KCl is an important fertilizer that is used worldwide. NH₄Cl solution is an eluent for potassium extraction from seawater using zeolite. The product solution obtained from the zeolite method for potassium extraction from seawater usually contains both potassium chloride and ammonium chloride. There is no KCl crystallization area in the phase diagram of KCl and NH₄Cl, and it is impossible to obtain pure KCl via simple evaporation method. Based on our former research, KCl crystallization area will appear upon the addition of NH₃ in this system. To investigate the microscopic mechanisms by which NH₃ affects the solubility of KCl and NH₄Cl, a systematic study of single KCl–NH₃–H₂O solution and NH₄Cl–NH₃–H₂O solution systems with different mass fractions at room temperature was carried out using synchrotron X-ray scattering (XRS), Raman spectroscopy and molecular dynamics (MD) simulations. XRS results revealed that with the increase in ammonia concentration in the solution, the peak intensity of the G(r) main peak at 2.85 Å and 3.25 Å in the KCl–NH₃–H₂O system decreased. These conclusions explained the phenomenon of decreasing KCl solubility as the ammonia concentration increased in the KCl–NH₃–H₂O solution at the microscale. The enhanced peak intensity of the main peak at 3.25 Å in the NH₄Cl–NH₃–H₂O system was related to the presence of more N(A)–O(W) and N(N)–N(A) interactions in the solution.
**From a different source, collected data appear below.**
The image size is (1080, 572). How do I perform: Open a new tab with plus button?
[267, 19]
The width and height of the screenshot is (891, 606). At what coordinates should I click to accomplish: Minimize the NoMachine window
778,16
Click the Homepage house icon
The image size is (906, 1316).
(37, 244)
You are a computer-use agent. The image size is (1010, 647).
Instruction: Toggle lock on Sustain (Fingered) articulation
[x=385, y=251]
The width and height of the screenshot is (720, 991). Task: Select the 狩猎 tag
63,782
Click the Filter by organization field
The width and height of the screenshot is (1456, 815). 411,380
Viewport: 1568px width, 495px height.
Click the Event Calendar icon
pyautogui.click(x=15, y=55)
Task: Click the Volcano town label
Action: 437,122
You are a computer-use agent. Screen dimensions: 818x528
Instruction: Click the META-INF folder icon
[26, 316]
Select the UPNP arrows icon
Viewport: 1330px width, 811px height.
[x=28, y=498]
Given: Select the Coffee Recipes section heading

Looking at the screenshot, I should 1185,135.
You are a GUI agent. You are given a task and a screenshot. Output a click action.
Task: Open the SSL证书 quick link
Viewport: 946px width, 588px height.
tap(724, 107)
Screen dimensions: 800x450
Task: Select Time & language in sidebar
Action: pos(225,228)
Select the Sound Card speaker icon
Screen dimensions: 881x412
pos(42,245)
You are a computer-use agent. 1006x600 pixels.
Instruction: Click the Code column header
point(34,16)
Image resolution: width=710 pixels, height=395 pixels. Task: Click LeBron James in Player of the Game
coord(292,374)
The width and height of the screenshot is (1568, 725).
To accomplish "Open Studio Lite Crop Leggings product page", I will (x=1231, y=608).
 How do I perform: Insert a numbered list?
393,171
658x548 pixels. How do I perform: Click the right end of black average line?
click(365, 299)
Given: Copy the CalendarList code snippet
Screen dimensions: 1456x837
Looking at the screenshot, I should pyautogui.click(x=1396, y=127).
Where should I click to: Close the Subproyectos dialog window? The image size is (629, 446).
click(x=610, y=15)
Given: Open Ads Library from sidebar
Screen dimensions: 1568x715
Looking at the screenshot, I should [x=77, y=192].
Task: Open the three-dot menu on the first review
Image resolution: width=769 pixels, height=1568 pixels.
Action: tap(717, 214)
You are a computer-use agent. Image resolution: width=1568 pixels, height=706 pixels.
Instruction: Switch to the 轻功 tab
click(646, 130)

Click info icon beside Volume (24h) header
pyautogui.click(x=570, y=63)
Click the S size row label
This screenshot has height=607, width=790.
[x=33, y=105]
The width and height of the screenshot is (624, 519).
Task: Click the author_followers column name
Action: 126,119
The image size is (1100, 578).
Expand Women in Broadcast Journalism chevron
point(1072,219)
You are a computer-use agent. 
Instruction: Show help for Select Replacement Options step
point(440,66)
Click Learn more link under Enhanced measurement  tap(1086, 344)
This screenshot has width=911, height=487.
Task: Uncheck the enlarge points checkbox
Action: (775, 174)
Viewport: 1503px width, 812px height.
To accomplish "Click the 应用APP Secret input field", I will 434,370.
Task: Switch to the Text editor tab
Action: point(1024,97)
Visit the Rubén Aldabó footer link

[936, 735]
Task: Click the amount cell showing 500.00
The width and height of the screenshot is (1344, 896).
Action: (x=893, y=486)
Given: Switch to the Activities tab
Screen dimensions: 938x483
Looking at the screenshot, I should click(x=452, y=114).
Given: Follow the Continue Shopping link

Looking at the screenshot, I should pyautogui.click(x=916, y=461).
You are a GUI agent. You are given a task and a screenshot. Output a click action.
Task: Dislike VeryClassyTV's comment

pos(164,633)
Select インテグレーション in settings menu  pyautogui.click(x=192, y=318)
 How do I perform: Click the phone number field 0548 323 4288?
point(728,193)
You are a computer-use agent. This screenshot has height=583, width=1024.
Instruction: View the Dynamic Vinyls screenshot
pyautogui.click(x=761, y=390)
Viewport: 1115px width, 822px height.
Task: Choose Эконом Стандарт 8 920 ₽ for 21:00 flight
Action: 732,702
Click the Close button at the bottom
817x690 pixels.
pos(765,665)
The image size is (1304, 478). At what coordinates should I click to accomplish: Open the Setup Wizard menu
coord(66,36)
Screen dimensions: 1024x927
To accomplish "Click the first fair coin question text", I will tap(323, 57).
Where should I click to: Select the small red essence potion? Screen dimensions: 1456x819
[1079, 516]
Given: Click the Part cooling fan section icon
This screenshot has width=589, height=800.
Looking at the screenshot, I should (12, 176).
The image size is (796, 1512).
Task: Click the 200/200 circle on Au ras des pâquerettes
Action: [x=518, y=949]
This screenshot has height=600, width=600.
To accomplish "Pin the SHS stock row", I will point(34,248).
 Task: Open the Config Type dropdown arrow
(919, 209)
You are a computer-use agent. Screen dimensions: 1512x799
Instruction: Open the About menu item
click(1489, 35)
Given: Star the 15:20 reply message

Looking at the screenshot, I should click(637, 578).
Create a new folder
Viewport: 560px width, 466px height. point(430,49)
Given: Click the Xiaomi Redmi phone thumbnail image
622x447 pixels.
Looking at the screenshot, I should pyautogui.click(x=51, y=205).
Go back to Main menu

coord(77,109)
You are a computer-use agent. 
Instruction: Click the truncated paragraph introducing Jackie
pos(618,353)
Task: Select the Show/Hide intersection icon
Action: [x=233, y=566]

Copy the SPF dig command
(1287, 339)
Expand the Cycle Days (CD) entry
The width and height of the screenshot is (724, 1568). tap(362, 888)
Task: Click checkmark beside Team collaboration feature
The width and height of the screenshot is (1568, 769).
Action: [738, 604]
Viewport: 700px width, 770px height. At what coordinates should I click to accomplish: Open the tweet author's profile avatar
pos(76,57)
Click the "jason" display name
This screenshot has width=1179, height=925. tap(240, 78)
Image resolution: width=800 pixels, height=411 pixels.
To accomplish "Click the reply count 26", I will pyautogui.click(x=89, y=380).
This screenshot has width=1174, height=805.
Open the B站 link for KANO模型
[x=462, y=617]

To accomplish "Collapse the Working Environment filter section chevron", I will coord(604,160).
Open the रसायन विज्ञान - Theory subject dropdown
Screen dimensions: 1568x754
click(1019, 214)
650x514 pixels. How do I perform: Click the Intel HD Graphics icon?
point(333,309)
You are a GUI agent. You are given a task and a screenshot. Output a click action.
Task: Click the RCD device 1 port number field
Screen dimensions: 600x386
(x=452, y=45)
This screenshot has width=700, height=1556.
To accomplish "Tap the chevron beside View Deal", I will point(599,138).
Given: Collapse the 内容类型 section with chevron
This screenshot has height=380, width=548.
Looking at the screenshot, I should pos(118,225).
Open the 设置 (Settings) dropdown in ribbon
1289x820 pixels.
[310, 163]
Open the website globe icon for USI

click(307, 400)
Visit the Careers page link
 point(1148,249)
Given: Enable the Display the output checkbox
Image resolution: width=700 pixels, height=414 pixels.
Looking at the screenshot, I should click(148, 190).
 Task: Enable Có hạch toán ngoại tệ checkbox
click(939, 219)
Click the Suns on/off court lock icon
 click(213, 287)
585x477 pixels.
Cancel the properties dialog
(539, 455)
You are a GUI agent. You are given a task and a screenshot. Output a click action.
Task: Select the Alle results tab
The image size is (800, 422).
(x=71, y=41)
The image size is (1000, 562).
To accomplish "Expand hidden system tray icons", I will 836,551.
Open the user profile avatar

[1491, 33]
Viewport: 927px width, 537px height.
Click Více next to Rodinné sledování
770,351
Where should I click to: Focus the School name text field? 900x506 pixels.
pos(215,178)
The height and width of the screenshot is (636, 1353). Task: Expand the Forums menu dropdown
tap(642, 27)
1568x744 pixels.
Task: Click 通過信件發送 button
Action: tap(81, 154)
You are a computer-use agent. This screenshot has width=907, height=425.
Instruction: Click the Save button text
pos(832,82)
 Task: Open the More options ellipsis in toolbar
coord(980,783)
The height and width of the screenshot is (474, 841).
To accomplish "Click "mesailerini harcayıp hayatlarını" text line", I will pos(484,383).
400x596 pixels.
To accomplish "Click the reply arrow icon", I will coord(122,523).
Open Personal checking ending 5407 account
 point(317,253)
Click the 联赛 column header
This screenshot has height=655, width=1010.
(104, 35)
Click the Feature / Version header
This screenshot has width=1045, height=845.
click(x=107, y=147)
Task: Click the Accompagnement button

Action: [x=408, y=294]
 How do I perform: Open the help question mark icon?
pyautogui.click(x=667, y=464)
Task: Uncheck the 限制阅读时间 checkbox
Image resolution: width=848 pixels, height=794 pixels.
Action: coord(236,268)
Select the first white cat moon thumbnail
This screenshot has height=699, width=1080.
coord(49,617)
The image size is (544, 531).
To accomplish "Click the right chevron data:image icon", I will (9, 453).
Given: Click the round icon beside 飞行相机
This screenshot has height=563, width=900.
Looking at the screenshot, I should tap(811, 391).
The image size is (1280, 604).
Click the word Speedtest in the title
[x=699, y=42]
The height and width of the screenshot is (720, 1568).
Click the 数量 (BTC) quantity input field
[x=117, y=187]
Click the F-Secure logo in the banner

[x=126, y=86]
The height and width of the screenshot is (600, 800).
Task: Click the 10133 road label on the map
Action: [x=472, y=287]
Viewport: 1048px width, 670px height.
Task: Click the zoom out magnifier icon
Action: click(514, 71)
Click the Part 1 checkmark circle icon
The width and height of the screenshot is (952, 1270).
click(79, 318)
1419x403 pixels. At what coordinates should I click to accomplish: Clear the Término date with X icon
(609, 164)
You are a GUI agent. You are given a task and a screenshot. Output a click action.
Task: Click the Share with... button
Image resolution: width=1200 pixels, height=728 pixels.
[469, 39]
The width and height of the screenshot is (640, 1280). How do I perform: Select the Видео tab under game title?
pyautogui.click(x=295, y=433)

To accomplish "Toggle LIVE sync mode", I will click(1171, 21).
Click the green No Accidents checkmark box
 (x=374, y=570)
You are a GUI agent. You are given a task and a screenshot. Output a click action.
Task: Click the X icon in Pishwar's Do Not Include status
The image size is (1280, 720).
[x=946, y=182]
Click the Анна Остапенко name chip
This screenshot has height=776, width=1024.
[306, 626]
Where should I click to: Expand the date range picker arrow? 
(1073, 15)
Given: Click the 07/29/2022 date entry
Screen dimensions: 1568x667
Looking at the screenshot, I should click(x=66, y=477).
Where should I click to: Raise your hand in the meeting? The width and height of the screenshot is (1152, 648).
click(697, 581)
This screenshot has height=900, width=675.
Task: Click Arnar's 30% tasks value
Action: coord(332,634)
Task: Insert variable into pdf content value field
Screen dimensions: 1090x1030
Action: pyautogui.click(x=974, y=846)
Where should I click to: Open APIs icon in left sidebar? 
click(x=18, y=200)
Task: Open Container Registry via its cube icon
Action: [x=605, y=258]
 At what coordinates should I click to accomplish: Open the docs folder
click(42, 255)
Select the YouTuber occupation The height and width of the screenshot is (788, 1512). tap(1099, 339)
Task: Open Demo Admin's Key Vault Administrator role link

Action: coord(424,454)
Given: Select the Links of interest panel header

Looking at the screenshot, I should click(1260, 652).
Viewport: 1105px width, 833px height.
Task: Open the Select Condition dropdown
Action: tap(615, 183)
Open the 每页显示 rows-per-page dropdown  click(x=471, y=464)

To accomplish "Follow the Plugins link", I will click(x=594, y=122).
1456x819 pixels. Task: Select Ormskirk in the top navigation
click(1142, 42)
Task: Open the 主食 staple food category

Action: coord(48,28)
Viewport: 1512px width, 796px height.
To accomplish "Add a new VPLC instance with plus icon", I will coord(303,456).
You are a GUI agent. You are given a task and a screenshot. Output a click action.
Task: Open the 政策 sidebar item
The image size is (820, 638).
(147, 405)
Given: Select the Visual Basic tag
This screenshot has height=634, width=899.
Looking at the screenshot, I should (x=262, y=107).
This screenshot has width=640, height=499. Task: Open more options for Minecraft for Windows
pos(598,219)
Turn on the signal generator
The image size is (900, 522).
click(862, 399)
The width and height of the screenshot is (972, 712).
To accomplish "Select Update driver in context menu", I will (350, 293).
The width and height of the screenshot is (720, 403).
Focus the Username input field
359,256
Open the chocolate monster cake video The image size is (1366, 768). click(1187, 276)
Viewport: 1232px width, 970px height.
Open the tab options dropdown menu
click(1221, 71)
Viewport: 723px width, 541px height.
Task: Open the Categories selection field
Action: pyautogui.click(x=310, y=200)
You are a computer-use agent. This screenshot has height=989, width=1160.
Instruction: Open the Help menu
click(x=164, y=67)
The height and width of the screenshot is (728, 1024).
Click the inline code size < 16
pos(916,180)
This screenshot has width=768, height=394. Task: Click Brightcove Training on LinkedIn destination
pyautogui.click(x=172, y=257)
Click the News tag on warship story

The increase in the N(N)–N(A) interaction illustrated that the ammonia molecule was present as solvated ammonium ions, just like the water molecule, revealing the microscopic properties of the increased NH₄Cl solubility with increased ammonia concentration. Raman results showed that compared with the KCl–NH₃–H₂O system, more tetrahedral-type hydrogen bonding networks were disrupted in the NH₄Cl–NH₃–H₂O system with increased ammonia concentration. MD simulation results showed that in the KCl–NH₃–H₂O system, as the ammonia concentration increased, the coordination number of K–Cl increased, and the direct contact between K–Cl and ion pairs increased. The N(N)–N(A) coordination number of the NH₄Cl–NH₃–H₂O system reached its maximum when the NH₃ content increased from 5% to 23%. Based on the above analyses, it can be concluded that ammonia acted as the solvent of NH₄⁺ in the solution system, which induced the micro-mechanism of NH₄Cl solubility increment.